* What is expected *
Please set the lines down again exactly, from the top of the entries through the line that contains "Privacy Policy (56, 2016)".

*** Opening of Data supplied ***

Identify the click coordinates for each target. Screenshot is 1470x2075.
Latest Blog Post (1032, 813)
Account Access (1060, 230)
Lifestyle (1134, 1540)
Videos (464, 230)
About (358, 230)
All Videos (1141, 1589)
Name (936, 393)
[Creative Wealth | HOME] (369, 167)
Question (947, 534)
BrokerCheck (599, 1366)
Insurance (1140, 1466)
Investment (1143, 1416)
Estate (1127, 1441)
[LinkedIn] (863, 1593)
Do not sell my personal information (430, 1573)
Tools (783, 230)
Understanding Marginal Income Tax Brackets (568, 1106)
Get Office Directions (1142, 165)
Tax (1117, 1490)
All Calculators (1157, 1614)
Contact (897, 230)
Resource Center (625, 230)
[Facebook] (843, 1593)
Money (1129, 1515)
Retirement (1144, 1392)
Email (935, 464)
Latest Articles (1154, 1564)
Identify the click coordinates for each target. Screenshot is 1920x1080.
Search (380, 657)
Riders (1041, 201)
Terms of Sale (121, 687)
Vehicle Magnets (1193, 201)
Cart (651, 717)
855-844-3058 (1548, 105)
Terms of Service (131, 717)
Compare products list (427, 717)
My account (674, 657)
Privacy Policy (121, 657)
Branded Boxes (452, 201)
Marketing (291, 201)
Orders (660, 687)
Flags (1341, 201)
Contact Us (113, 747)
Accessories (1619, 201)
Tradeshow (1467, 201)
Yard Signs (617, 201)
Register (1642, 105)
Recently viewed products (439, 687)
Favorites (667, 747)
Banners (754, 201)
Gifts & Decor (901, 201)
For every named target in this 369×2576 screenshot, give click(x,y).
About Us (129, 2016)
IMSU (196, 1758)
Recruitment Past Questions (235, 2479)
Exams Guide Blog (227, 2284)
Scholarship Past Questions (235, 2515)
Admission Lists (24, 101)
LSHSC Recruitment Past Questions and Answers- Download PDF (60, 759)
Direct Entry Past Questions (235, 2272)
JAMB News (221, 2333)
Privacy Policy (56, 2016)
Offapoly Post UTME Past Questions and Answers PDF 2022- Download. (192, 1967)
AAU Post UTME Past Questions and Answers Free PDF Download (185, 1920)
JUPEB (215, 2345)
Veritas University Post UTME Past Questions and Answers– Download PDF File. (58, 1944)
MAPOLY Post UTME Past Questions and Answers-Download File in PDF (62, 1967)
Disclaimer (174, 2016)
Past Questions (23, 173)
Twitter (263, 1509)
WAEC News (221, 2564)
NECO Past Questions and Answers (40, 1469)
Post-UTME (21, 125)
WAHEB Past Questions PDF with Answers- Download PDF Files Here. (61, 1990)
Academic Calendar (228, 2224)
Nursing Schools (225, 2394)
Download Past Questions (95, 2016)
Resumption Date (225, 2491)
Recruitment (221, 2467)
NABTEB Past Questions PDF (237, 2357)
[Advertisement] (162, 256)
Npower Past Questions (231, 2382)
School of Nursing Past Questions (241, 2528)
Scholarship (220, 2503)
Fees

*** Close of Data supplied ***

* Response below *
Identify the click coordinates for each target. Screenshot is 1470x2075.
Latest Blog Post (1032, 813)
Account Access (1060, 230)
Lifestyle (1134, 1540)
Videos (464, 230)
About (358, 230)
All Videos (1141, 1589)
Name (936, 393)
[Creative Wealth | HOME] (369, 167)
Question (947, 534)
BrokerCheck (599, 1366)
Insurance (1140, 1466)
Investment (1143, 1416)
Estate (1127, 1441)
[LinkedIn] (863, 1593)
Do not sell my personal information (430, 1573)
Tools (783, 230)
Understanding Marginal Income Tax Brackets (568, 1106)
Get Office Directions (1142, 165)
Tax (1117, 1490)
All Calculators (1157, 1614)
Contact (897, 230)
Resource Center (625, 230)
[Facebook] (843, 1593)
Money (1129, 1515)
Retirement (1144, 1392)
Email (935, 464)
Latest Articles (1154, 1564)
Identify the click coordinates for each target. Screenshot is 1920x1080.
Search (380, 657)
Riders (1041, 201)
Terms of Sale (121, 687)
Vehicle Magnets (1193, 201)
Cart (651, 717)
855-844-3058 (1548, 105)
Terms of Service (131, 717)
Compare products list (427, 717)
My account (674, 657)
Privacy Policy (121, 657)
Branded Boxes (452, 201)
Marketing (291, 201)
Orders (660, 687)
Flags (1341, 201)
Contact Us (113, 747)
Accessories (1619, 201)
Tradeshow (1467, 201)
Yard Signs (617, 201)
Register (1642, 105)
Recently viewed products (439, 687)
Favorites (667, 747)
Banners (754, 201)
Gifts & Decor (901, 201)
For every named target in this 369×2576 screenshot, give click(x,y).
About Us (129, 2016)
IMSU (196, 1758)
Recruitment Past Questions (235, 2479)
Exams Guide Blog (227, 2284)
Scholarship Past Questions (235, 2515)
Admission Lists (24, 101)
LSHSC Recruitment Past Questions and Answers- Download PDF (60, 759)
Direct Entry Past Questions (235, 2272)
JAMB News (221, 2333)
Privacy Policy (56, 2016)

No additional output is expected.